Let's consider one more trick we can do with bit manipulation. Sometimes we need to store a very small number that is larger than 1. We could use an entire (4 or 8-byte long) integer to store it, or we could use a subset of bits in a bitmask to pack the data in as small a space as possible. Consider the case where we want to store a value from 0-10, along with other various flags. Since we can fit the range 0-10 into 4 bits, we can reserve 4 bits of a flag byte to hold the value. But how do we then extract that value from the flag byte? If we assume that the least significant 4 bits are used for this "field" of bits, the bit values involved add up to 15 (1+2+4+8). So, we can mask out the irrelevant bits with the simple and operation: Flags and 15. This will clear out all other bits, leaving us with just the four we are interested in.

But what if the field isn't in the least significant bits? What if it is in the most significant 4 bits? Perhaps two different numbers are packed into a byte. We can mask out those bits, but the resulting number will not be 0-15 (it will be 0-15 times 16). Fortunately, we can simply shift the bits right 4 columns, which will move them into the low four bits. Then we can mask out any other bits* like so: ( Flags shr 4 ) and 15.

*The reason there might be other bits if we are dealing with values larger than 8 bits.
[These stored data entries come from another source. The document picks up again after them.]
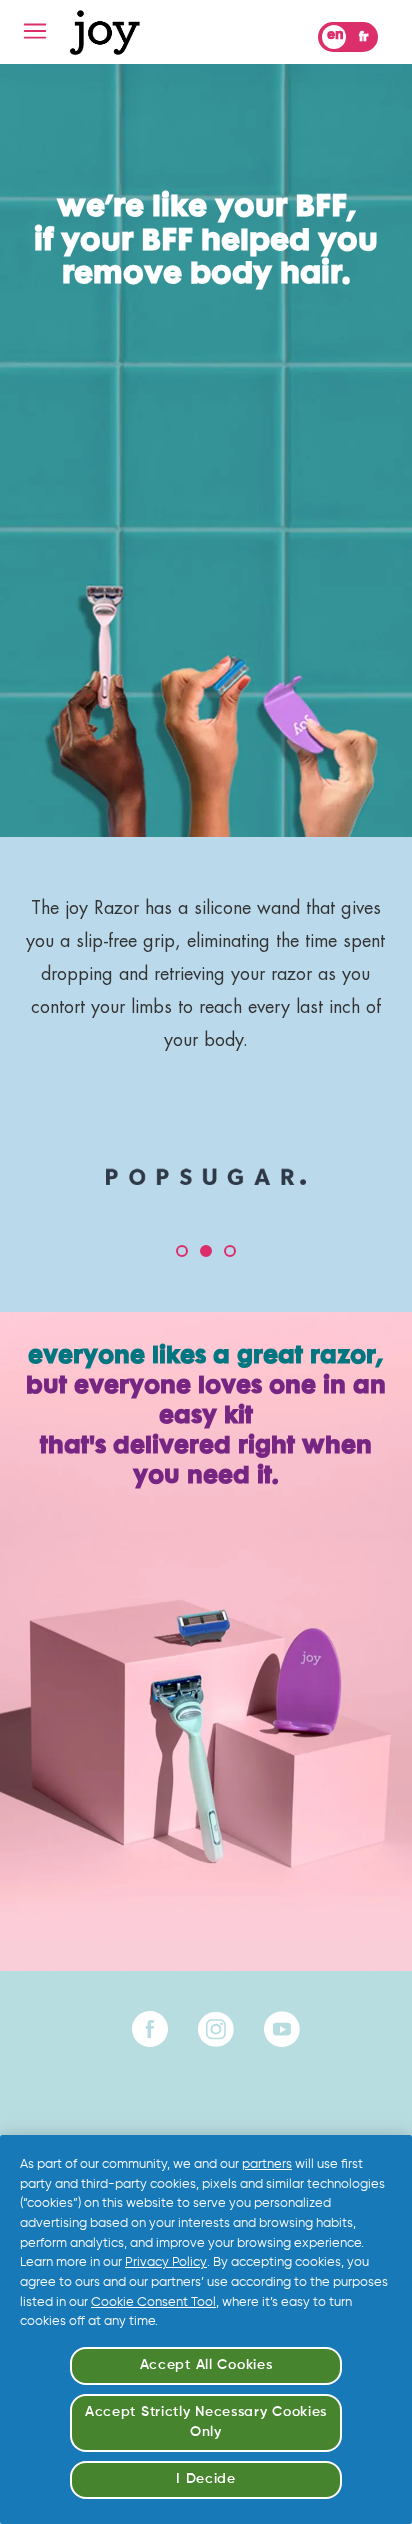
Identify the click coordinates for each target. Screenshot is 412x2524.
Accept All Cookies (206, 2365)
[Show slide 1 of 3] (182, 1251)
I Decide (206, 2479)
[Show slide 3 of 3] (230, 1251)
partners (267, 2164)
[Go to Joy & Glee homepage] (105, 32)
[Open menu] (35, 31)
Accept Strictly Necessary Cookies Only (206, 2422)
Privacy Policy (166, 2262)
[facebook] (150, 2029)
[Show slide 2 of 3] (206, 1251)
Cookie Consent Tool (153, 2302)
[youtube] (282, 2029)
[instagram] (216, 2029)
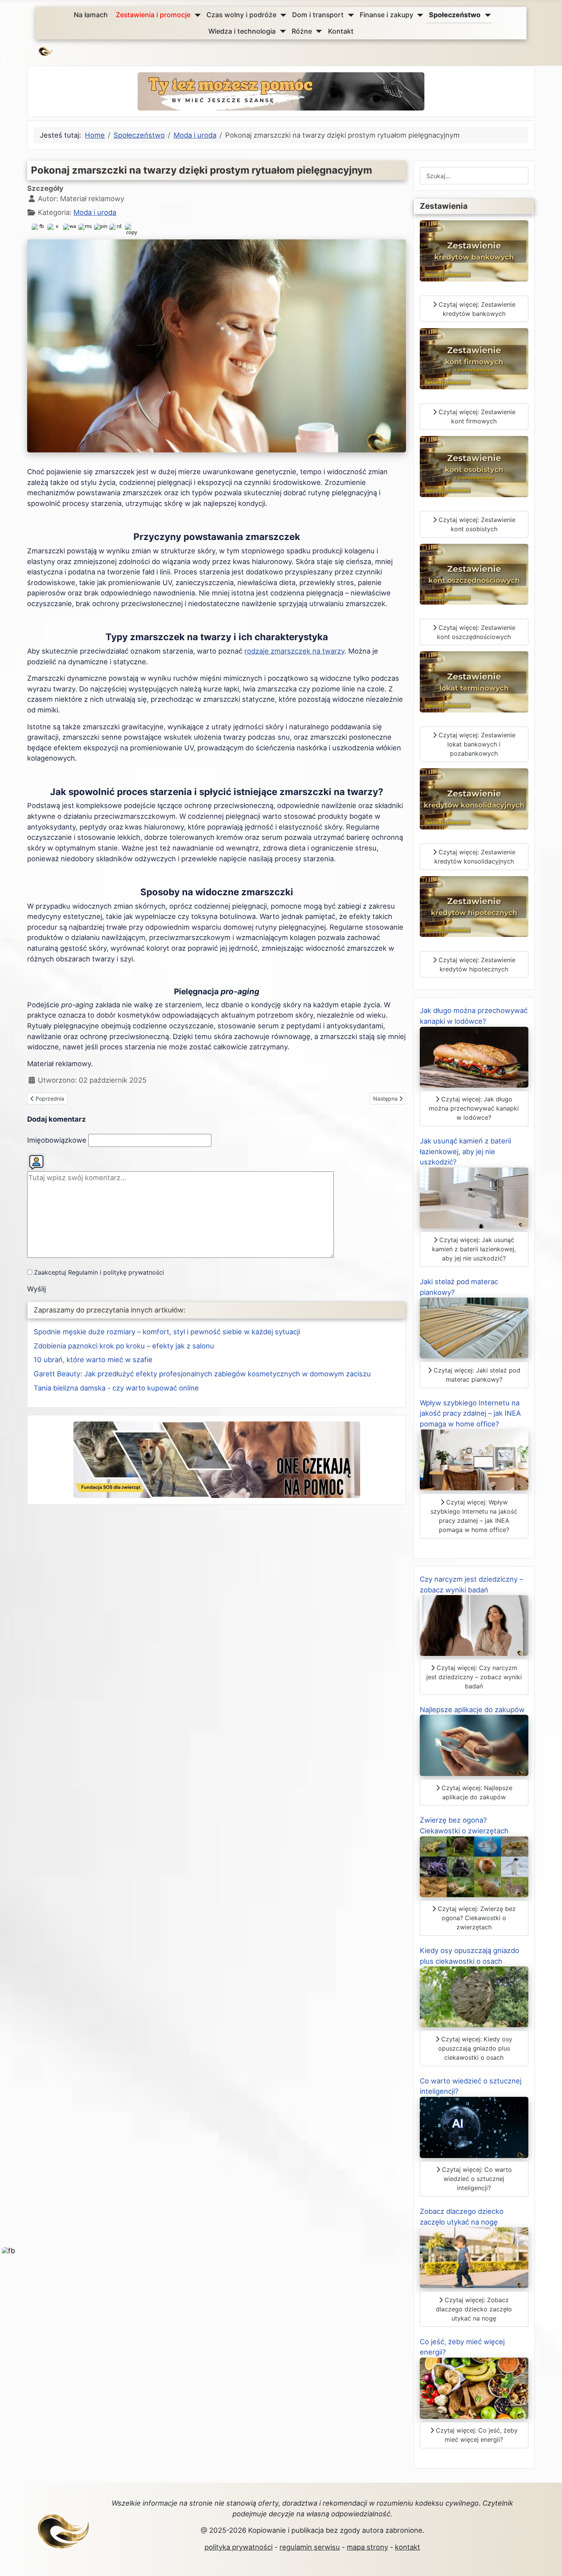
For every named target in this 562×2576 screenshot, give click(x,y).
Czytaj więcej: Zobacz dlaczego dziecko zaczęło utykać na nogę (474, 2309)
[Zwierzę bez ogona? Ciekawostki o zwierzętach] (474, 1866)
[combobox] (474, 175)
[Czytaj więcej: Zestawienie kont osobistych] (474, 466)
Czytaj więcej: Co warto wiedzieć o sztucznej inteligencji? (476, 2179)
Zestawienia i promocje (153, 15)
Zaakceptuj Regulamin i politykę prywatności (99, 1272)
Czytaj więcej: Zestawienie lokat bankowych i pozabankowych (476, 744)
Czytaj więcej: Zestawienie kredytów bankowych (476, 309)
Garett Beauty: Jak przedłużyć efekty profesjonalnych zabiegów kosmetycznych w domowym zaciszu (202, 1373)
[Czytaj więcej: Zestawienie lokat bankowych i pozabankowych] (474, 681)
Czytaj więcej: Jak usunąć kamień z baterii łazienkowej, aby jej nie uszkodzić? (474, 1249)
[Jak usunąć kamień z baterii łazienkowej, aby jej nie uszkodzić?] (474, 1197)
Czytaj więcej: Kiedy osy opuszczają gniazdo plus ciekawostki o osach (475, 2048)
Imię (56, 1140)
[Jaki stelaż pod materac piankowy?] (474, 1327)
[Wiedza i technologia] (281, 31)
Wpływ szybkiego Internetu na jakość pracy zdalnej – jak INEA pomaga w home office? (470, 1413)
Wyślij (36, 1289)
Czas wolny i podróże (241, 15)
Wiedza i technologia (242, 31)
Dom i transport (318, 15)
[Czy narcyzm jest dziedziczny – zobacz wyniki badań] (474, 1625)
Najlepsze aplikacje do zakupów (472, 1709)
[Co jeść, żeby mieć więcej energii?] (474, 2387)
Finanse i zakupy (386, 15)
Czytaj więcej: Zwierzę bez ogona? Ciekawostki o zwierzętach (476, 1918)
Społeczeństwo (455, 15)
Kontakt (341, 31)
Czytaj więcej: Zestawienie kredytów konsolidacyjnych (474, 856)
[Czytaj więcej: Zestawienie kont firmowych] (474, 358)
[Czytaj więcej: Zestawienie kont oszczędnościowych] (474, 573)
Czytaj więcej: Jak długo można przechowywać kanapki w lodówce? (474, 1108)
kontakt (407, 2547)
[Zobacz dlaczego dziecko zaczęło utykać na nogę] (474, 2257)
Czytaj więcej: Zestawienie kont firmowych (476, 416)
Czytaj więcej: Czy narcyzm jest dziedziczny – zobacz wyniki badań (474, 1677)
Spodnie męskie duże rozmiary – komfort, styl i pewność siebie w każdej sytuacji (167, 1331)
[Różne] (317, 31)
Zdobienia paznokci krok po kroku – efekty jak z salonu (124, 1346)
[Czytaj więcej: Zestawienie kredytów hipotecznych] (474, 906)
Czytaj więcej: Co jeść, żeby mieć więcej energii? (476, 2434)
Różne (302, 31)
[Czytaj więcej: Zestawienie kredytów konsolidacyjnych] (474, 798)
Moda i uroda (94, 212)
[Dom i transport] (349, 15)
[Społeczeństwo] (486, 15)
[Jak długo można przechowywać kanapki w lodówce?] (474, 1056)
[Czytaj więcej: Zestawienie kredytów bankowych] (474, 250)
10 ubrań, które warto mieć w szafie (93, 1359)
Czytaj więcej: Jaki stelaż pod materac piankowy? (476, 1374)
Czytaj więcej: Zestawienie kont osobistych (476, 524)
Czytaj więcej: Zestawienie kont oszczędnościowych (476, 632)
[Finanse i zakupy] (418, 15)
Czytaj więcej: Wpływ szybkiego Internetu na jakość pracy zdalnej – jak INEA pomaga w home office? (473, 1516)
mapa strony (367, 2547)
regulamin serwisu (309, 2547)
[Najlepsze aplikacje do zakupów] (474, 1744)
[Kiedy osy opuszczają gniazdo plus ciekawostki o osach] (474, 1996)
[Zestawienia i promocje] (196, 15)
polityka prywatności (239, 2547)
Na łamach (91, 15)
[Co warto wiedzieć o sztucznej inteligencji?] (474, 2126)
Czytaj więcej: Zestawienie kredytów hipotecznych (476, 964)
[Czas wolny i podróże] (281, 15)
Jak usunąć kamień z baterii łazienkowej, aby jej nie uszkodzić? (465, 1151)
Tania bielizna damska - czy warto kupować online (116, 1388)
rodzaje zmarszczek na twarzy (294, 651)
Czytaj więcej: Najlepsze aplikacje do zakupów (476, 1792)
To wrap this up, let's consider how to increment a 4-bit value stored in a flag in the bit positions 128, 64, 32, and 16. The first step is to extract the value so that we can add 1 to it. We just discussed this - we'd shift the value and mask it out of the rest of the bits, with code such as the following:
Value := ( Flags shr 4 ) and 15 ;
We then increment the value:
Value := Value + 1 ;
Now we have to put the value back. It is a little more complicated than just shifting an oring the new bits in. If we did that, then the previous value would be ored with the new bits which will make the stored value wrong (unless it was previously 0). Consider if the previous value was decimal 1 (binary 0001). Incrementing that to 2 (binary 0010) and then oring the two together would give us 3 (binary 0011), which isn't the value we want to store. Therefore, we have to reset all the bits in the field first. This is done with an and operation. We want to and with all the bits that are not in that field. Here, we will use a hexadecimal value because it is easier than adding together the bits in question for the and operation. Hexadecimal F is all 4 bits set (and 0 is four bits clear). Thus, our masking operation would be:
Flags := Flags and not \$F0 ;
Now that the bit field is clear, we can shift the new value's bits into position and or them back into the flags:
Flags := Flags or ( Value shl 4 ) ;
And if we wanted to do it all in a single expressiong:
Flags := Flags and ( not \$F0 ) or ( ( ( ( Flags shr 4 ) and 15 ) + 1 ) shl 4 ) ;

You may ask, why don't we simply and with \$0F instead of "not \$F0"? For several reasons. First, this would only work if we were dealing with a single byte. If we are performing an operation on a 32-bit variable, then "and \$0F" would also clear all bits above the first eight, in addition to the four bits that we want to clear. We could use "and \$FFFFFF0F", but what if the value is 64-bits or, even worse, if we change the variable size in the future? As part of defensive programming, we'd like to code things so that there are no assumptions about the size of the data. Even if we could be sure that a 64-bit value remains that size, specifying \$FFFFFFFFFFFFFF0F is more subject to errors. Consider if you mistakenly left out one F. In such a case, you'd also clear the most significant four of the 64-bits. When dealing with such a long hexadecimal constant - especially with repeating values - it is very easy to make mistakes such as this. So, a construct such as "and not" is not only a shortcut way of specifying it - it is also safer.